I have honestly spent hours trying to make a decent start to this - not getting anywhere. I am not even sure what I'm supposed to doing - assume I'm stupid if necessary just to help get me started. Alternatively if the usual suspects are also stumped, knowing that would be a great comfort, leave a comment!

'Progress' since last post.

Wiki says that legendre polynomials are solutions to the Legendre ODE. I tried $y=p_0=1$ and it was a solution to $(1-x^2)y''-2xy'+n(n-1)=0 $ for n= 0 or 1.
$y=p_1=x$ gave me $2x=n^2+n$ which doesn't seem like a solution?

Tell me if I am mistaken, they want me to differentiate Legendre polynomials and to show they too are solutions of a self-adjoint ODE? If differentiating a poly gave a previous poly, that would answer the question, but they aren't related like that...

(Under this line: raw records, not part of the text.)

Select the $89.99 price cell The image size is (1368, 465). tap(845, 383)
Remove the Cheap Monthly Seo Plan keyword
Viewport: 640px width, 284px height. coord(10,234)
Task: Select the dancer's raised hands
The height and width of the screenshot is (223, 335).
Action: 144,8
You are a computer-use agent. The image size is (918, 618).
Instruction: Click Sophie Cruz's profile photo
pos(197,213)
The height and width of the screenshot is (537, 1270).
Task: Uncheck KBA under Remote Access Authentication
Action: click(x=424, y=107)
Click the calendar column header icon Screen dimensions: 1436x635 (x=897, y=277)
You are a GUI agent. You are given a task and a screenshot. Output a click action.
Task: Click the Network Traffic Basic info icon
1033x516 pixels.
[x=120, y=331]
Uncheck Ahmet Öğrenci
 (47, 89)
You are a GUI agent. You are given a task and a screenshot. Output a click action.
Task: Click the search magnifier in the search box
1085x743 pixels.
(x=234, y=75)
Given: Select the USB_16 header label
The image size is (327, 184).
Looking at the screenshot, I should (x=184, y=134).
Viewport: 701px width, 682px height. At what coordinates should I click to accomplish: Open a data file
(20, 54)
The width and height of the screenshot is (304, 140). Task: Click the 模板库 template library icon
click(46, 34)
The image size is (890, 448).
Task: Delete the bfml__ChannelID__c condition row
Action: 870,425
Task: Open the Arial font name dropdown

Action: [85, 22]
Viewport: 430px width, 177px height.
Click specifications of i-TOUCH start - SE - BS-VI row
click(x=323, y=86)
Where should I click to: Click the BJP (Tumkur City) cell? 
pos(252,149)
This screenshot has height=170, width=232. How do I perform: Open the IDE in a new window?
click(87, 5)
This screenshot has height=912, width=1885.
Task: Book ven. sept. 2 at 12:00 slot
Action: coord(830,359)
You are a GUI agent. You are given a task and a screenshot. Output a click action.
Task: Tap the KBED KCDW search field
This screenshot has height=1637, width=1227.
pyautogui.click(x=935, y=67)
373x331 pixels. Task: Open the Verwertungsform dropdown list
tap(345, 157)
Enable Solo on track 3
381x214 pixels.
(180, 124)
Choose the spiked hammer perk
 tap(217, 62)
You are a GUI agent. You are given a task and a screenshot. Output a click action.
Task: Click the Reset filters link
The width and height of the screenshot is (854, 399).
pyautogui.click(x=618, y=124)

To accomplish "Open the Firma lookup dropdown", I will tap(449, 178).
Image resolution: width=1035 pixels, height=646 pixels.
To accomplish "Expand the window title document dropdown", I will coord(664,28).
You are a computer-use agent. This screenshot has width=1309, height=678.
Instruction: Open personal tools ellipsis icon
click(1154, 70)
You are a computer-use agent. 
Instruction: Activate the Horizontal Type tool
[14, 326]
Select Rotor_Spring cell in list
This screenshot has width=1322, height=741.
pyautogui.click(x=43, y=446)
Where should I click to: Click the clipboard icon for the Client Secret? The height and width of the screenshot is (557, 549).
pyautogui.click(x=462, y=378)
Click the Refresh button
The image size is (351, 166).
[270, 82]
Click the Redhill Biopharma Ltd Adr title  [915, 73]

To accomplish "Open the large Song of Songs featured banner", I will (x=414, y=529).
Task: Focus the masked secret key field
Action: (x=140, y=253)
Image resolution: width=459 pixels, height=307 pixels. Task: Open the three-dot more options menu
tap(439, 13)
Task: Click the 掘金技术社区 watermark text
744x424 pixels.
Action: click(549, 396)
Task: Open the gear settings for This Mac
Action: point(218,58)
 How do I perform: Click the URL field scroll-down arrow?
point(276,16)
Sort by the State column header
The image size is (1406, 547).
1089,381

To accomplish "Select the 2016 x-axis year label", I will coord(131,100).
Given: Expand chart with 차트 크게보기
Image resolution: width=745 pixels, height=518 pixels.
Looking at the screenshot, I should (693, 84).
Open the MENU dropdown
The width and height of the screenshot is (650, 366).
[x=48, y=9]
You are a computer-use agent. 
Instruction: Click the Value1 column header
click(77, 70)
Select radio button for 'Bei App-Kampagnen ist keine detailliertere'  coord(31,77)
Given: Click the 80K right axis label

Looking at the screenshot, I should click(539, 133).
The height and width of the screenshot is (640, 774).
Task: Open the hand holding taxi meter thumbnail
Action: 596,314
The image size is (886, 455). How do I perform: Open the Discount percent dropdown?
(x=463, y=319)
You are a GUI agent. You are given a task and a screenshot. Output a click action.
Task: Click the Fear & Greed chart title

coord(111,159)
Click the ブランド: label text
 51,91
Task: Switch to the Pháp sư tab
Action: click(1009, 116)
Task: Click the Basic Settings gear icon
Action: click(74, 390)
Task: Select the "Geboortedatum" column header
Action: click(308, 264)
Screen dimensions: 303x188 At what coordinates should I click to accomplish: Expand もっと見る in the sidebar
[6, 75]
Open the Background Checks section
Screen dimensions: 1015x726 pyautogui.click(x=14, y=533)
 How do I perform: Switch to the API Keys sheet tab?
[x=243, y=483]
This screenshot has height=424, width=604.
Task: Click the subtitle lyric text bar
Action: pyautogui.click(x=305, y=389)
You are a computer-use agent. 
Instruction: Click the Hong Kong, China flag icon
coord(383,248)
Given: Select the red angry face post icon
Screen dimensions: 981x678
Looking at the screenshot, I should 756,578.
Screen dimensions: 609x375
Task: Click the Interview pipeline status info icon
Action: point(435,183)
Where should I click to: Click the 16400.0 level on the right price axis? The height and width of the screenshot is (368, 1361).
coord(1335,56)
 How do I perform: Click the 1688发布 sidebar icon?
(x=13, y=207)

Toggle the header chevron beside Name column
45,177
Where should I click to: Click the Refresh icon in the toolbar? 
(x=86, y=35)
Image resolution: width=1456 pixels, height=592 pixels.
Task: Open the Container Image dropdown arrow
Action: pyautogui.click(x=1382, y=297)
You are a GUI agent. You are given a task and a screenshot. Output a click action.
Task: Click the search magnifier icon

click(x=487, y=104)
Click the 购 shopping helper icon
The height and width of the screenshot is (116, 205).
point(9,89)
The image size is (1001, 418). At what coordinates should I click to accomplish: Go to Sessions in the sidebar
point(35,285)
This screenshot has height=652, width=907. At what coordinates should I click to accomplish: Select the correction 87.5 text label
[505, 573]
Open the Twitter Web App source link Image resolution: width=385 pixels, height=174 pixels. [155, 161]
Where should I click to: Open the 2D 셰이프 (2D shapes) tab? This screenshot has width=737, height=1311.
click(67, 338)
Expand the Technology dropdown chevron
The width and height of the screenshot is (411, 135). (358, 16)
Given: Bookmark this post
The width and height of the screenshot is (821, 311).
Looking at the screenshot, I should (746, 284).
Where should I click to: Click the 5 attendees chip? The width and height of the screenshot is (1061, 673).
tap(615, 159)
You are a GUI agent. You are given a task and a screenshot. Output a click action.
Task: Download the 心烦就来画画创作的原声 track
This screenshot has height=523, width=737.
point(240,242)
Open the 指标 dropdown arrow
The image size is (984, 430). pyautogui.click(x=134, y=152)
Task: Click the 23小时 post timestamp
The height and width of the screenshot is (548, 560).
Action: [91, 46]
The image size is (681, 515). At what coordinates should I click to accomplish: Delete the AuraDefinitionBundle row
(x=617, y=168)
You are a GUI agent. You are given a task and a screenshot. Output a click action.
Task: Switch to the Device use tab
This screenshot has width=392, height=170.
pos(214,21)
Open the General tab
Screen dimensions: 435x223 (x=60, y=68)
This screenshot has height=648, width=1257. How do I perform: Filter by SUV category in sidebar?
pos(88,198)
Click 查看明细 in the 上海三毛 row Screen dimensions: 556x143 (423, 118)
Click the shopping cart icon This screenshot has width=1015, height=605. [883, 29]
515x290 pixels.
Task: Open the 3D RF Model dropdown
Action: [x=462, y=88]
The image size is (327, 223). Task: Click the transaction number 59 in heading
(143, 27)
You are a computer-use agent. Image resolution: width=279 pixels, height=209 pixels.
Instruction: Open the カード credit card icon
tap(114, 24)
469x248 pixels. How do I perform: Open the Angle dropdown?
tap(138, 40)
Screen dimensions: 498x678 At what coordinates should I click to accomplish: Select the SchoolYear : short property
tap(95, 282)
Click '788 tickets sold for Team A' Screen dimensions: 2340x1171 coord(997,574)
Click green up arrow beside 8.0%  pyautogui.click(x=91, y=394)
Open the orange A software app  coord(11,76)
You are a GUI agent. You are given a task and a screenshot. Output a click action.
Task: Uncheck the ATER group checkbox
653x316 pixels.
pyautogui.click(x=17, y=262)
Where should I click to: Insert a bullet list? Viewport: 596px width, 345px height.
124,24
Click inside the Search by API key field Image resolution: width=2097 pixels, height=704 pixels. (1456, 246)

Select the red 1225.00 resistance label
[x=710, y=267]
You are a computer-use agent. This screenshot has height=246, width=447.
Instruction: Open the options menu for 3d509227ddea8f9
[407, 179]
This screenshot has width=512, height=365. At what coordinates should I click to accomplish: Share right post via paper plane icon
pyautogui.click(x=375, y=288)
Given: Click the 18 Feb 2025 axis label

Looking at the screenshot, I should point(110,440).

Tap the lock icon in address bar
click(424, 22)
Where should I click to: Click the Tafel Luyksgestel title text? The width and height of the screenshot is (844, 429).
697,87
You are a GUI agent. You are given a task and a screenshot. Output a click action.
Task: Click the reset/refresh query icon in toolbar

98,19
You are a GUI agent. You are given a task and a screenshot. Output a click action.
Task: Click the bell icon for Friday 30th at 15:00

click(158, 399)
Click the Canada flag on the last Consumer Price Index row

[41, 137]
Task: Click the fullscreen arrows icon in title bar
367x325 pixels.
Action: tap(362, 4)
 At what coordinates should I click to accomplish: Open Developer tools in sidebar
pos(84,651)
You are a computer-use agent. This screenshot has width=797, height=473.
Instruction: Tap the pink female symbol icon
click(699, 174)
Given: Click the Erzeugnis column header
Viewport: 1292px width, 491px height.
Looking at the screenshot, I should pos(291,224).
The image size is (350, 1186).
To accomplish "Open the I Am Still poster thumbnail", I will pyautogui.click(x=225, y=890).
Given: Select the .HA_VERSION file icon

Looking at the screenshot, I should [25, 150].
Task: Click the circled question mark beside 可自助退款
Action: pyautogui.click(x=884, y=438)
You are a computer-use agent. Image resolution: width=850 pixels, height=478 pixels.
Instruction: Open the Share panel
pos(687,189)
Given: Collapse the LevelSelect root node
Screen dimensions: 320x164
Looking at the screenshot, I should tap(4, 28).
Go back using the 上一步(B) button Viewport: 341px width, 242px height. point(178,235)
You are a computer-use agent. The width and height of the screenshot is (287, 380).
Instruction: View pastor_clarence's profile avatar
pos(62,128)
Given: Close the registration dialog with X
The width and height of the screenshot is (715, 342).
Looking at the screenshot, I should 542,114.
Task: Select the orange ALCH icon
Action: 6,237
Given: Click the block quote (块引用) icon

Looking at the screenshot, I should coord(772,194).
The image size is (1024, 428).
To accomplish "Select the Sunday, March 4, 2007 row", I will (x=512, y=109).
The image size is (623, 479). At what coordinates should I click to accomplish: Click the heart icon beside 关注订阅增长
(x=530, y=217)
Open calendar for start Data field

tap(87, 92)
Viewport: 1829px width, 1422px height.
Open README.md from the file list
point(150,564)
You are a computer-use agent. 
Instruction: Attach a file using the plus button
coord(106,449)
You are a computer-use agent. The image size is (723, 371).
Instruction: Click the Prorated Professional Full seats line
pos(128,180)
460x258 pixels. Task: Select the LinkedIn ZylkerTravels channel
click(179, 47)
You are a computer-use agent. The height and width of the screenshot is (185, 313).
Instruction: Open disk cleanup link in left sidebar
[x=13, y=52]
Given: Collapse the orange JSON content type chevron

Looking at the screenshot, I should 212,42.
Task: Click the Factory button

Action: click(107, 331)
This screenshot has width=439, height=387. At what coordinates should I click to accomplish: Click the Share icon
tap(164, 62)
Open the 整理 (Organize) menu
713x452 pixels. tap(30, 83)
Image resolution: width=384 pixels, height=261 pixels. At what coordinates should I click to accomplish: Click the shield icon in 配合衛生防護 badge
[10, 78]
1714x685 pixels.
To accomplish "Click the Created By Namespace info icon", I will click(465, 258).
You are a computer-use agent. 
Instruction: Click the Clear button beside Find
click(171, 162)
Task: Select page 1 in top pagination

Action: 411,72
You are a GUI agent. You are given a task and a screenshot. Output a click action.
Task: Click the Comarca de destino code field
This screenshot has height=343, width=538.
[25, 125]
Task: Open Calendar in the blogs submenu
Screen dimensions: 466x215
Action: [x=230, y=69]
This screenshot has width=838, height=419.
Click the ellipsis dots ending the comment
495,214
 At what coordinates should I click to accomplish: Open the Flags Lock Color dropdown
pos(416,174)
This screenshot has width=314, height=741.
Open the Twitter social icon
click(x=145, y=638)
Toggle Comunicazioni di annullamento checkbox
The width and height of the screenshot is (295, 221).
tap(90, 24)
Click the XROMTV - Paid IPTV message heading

1) So - how many of them to differentiate? With a 2nd order ODE I would guess 2, but this doesn't limit it to 2nd order
2) If it was 2 poly's, $p'_0 = 0, p'_1 = 1$ which doesn't seem useful, should I instead start with $p_2= \frac{1}{2}\left(3{x}^{2}-1\right) $?
2) They say 'satisfy a self-adjoint ODE' - which one? I assume Legendres?
 
I don't know what space you are working on, but let us suppose it is $\mathcal{C}^{\infty}[-1,1]$

Consider the operator:

$H = D\circ(1-x^2)D$

where $D$ is the differentiation operator: $\dfrac{d}{dx}$ (so $D(f) = f'$), and $(1-x^2)D$ refers to "pointwise multiplication" by $(1-x^2)$, so for example, if $f(x) = \cos(x)$, then:

$H(f)(x) = \dfrac{d}{dx}((1-x^2)(-\sin(x)) = (x^2 - 1)\cos(x) + 2x\sin(x)$

Your task is, I believe, to show this operator is Hermitian, and to show $P_n$ is an eigenfunction of this operator, and then to calculate its eigenvalues.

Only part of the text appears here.